**Study text:**
=====
Betta Lemme details her conflicted feelings about the weekend and showcases her knack for crafting thought-provoking, electro-kissed anthems on her new EP Ready for the Weekend.

The trilingual pop mastermind (she speaks English, Italian and French) is a self-taught musician who broke onto the scene in 2017 as the featured artist on Sofi Tukker's "Awoo." Her debut EP Bambola touched down the following year. Its title track — an irresistible and global bop — took off a second time after it was placed in Netflix's To All The Boys: Always and Forever earlier this year.

Now, the rising star returns with her sophomore EP. While its tight 5-song track list delivers danceable floor-fillers, there is a twist to the title: It turns out Lemme is actually not a massive fan of the weekend.

“As I grew up, I noticed how the work week would take my mind off of real life depression or anxiety,” she explains in a press release. "Ready for the weekend (even though it sounds like something to be excited for) was more of a way of hyping myself up for the two days that felt like silent agony."
=====
**Given information:**
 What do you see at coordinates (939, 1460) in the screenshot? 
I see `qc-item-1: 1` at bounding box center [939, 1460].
=====
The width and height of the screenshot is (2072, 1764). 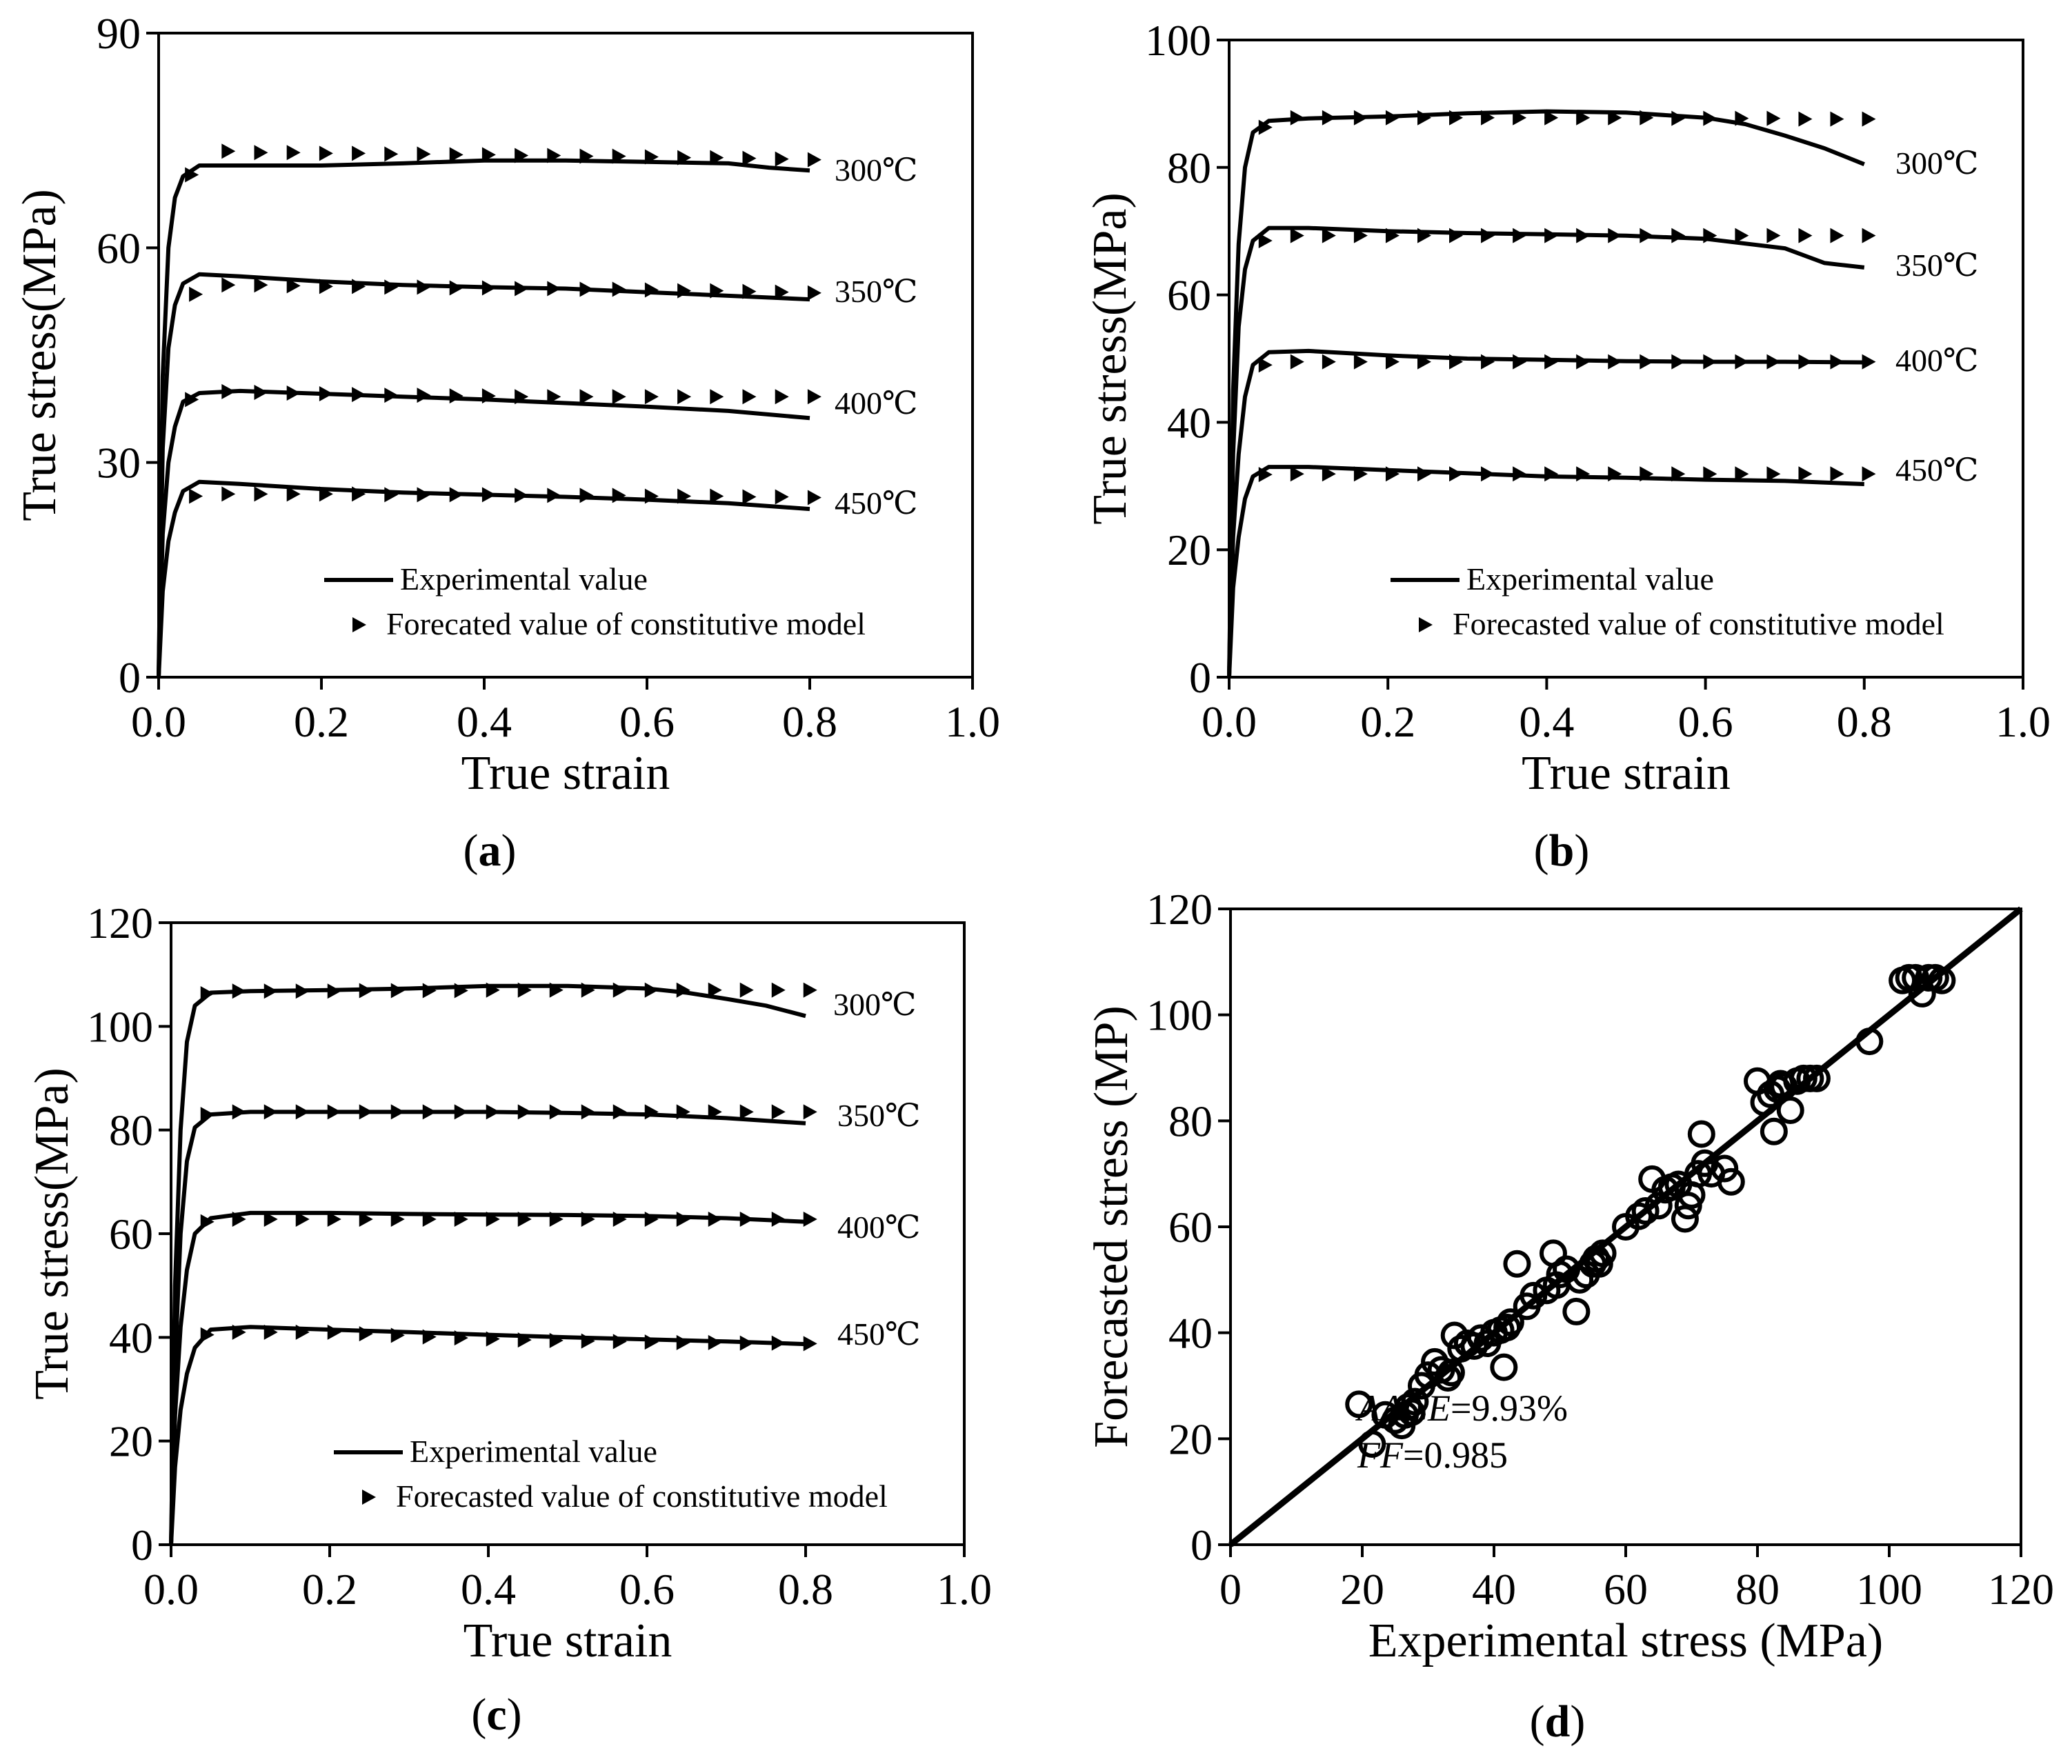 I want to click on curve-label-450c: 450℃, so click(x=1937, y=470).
=====
**Questions:**
1) Decide whether each statement below agrees with the Betta Lemme article above, answering yes or no and quoting the deciding words from the article: (a) Lemme's debut EP Bambola came out in 2017. (b) Ready for the Weekend has five songs. (c) Lemme is a big fan of the weekend.
2) Reproduce the part of the Betta Lemme article between "Betta Lemme details" and "Forever earlier this year.", inclusive.

**Answers per task:**
1)
(a) No: "Her debut EP Bambola touched down the following year."
(b) Yes: "its tight 5-song track list"
(c) No: "Lemme is actually not a massive fan of the weekend."

2)
Betta Lemme details her conflicted feelings about the weekend and showcases her knack for crafting thought-provoking, electro-kissed anthems on her new EP Ready for the Weekend.

The trilingual pop mastermind (she speaks English, Italian and French) is a self-taught musician who broke onto the scene in 2017 as the featured artist on Sofi Tukker's "Awoo." Her debut EP Bambola touched down the following year. Its title track — an irresistible and global bop — took off a second time after it was placed in Netflix's To All The Boys: Always and Forever earlier this year.